## Task description
Copy exactly every line below, from the first through the one that contains "[澳门金沙娱乐城] (130, 24)", and skip all pictures.

## Extracted data
********************

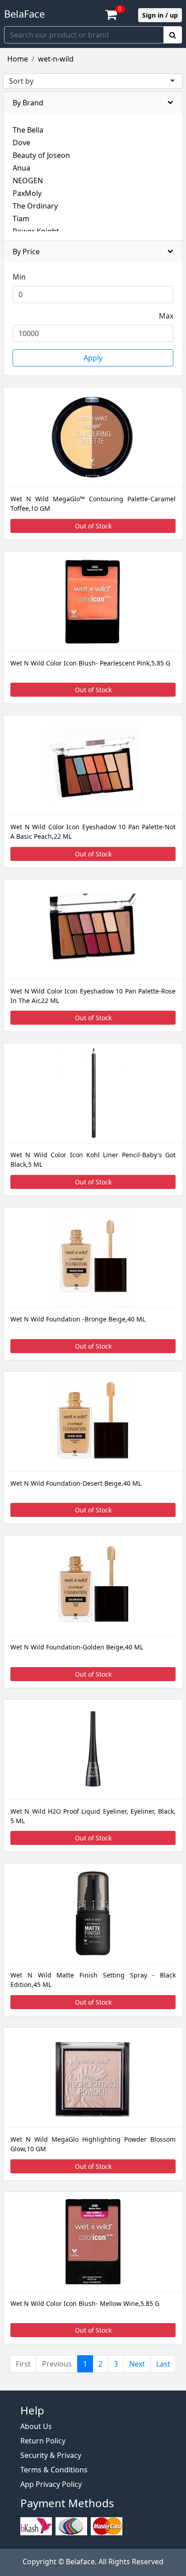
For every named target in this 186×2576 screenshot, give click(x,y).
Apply (93, 358)
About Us (36, 2426)
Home (17, 59)
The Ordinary (35, 206)
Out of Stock (93, 526)
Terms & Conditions (54, 2470)
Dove (21, 142)
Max (166, 316)
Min (19, 277)
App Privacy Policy (51, 2484)
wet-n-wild (56, 59)
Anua (21, 168)
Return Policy (42, 2441)
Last (163, 2364)
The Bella (28, 130)
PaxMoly (27, 193)
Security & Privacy (50, 2455)
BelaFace (24, 13)
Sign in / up (160, 15)
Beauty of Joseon (41, 155)
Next (137, 2364)
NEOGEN (28, 180)
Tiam (21, 218)
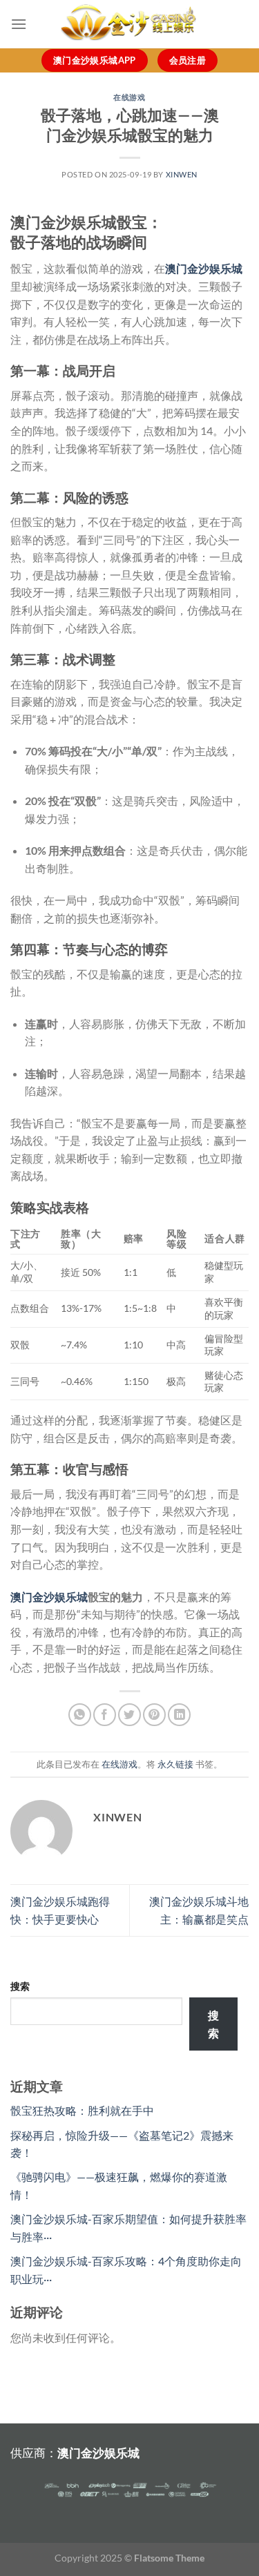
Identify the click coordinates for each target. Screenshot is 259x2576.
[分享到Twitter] (129, 1714)
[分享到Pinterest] (154, 1714)
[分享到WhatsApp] (79, 1714)
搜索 (20, 1986)
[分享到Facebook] (104, 1714)
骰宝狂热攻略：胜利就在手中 (82, 2110)
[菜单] (18, 24)
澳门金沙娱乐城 (49, 1596)
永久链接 (175, 1764)
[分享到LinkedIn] (179, 1714)
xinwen (182, 174)
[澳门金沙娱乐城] (130, 24)
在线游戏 (129, 97)
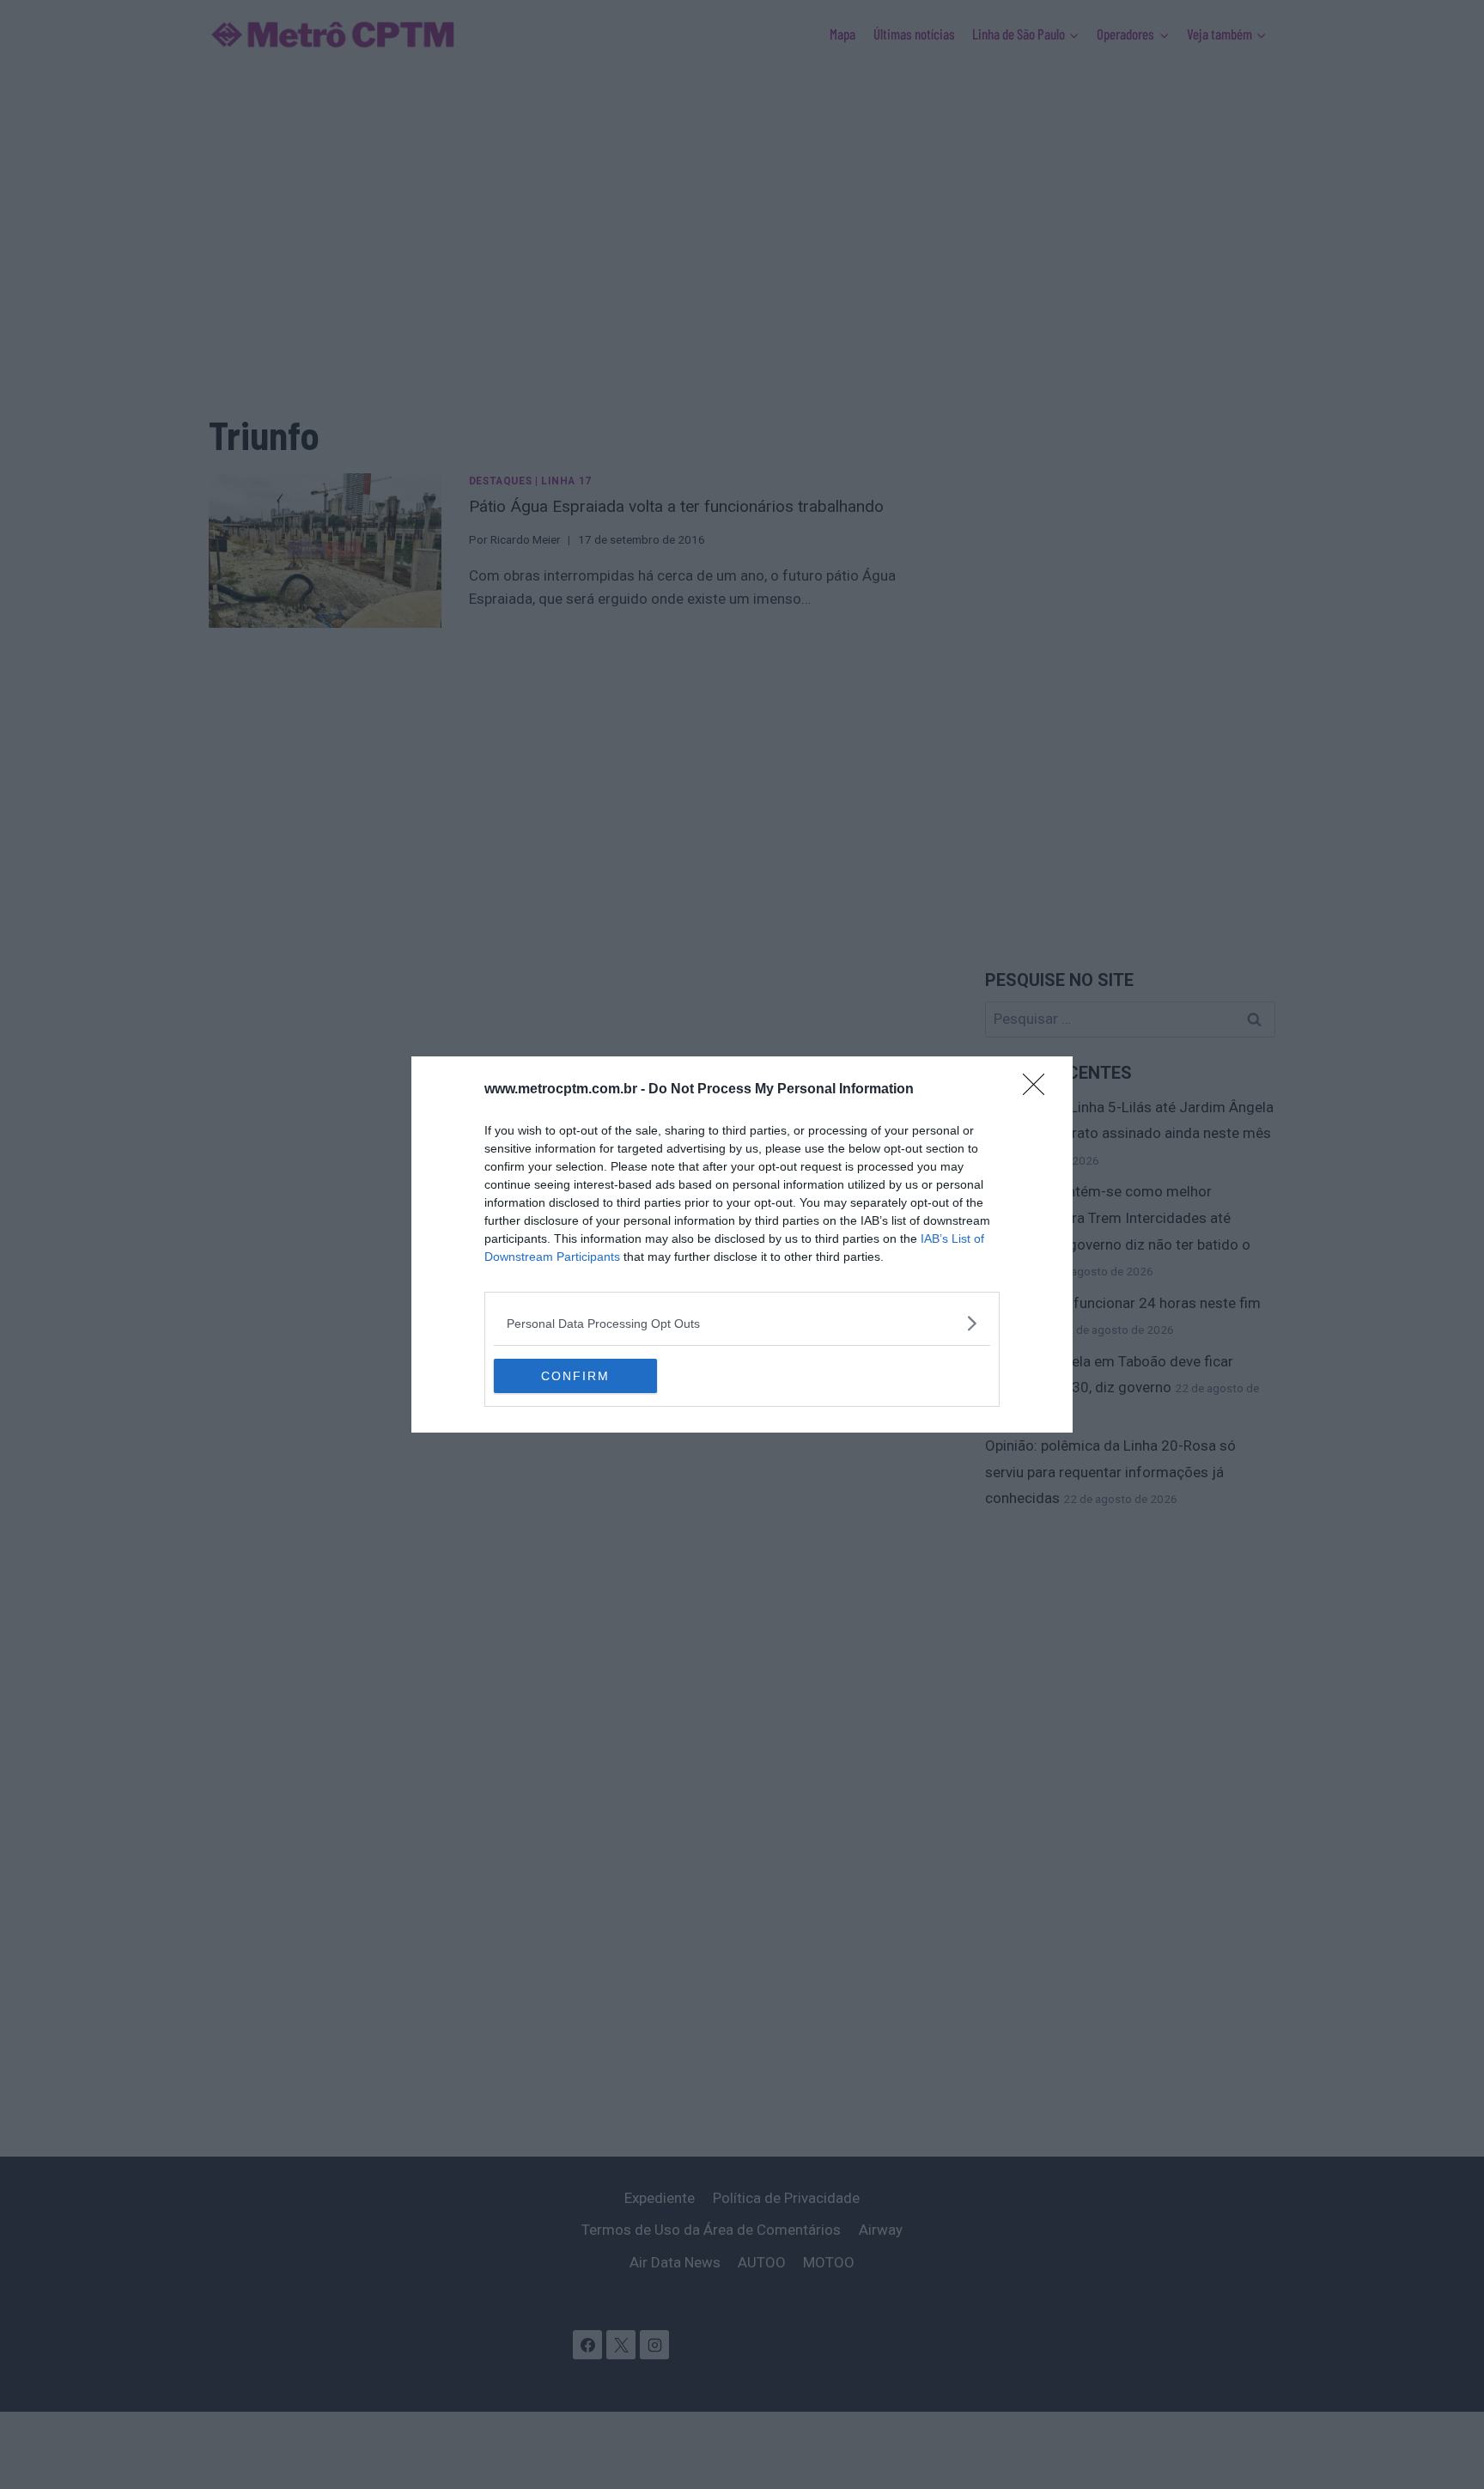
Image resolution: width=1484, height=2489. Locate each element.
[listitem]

********************

## Solution
For every named target in this 186×2576 screenshot, give click(x,y).
Apply (93, 358)
About Us (36, 2426)
Home (17, 59)
The Ordinary (35, 206)
Out of Stock (93, 526)
Terms & Conditions (54, 2470)
Dove (21, 142)
Max (166, 316)
Min (19, 277)
App Privacy Policy (51, 2484)
wet-n-wild (56, 59)
Anua (21, 168)
Return Policy (42, 2441)
Last (163, 2364)
The Bella (28, 130)
PaxMoly (27, 193)
Security & Privacy (50, 2455)
BelaFace (24, 13)
Sign in / up (160, 15)
Beauty of Joseon (41, 155)
Next (137, 2364)
NEOGEN (28, 180)
Tiam (21, 218)
Identify the click coordinates for each target. Screenshot is 259x2576.
[分享到Twitter] (129, 1714)
[分享到Pinterest] (154, 1714)
[分享到WhatsApp] (79, 1714)
搜索 (20, 1986)
[分享到Facebook] (104, 1714)
骰宝狂热攻略：胜利就在手中 (82, 2110)
[菜单] (18, 24)
澳门金沙娱乐城 (49, 1596)
永久链接 (175, 1764)
[分享到LinkedIn] (179, 1714)
xinwen (182, 174)
[澳门金沙娱乐城] (130, 24)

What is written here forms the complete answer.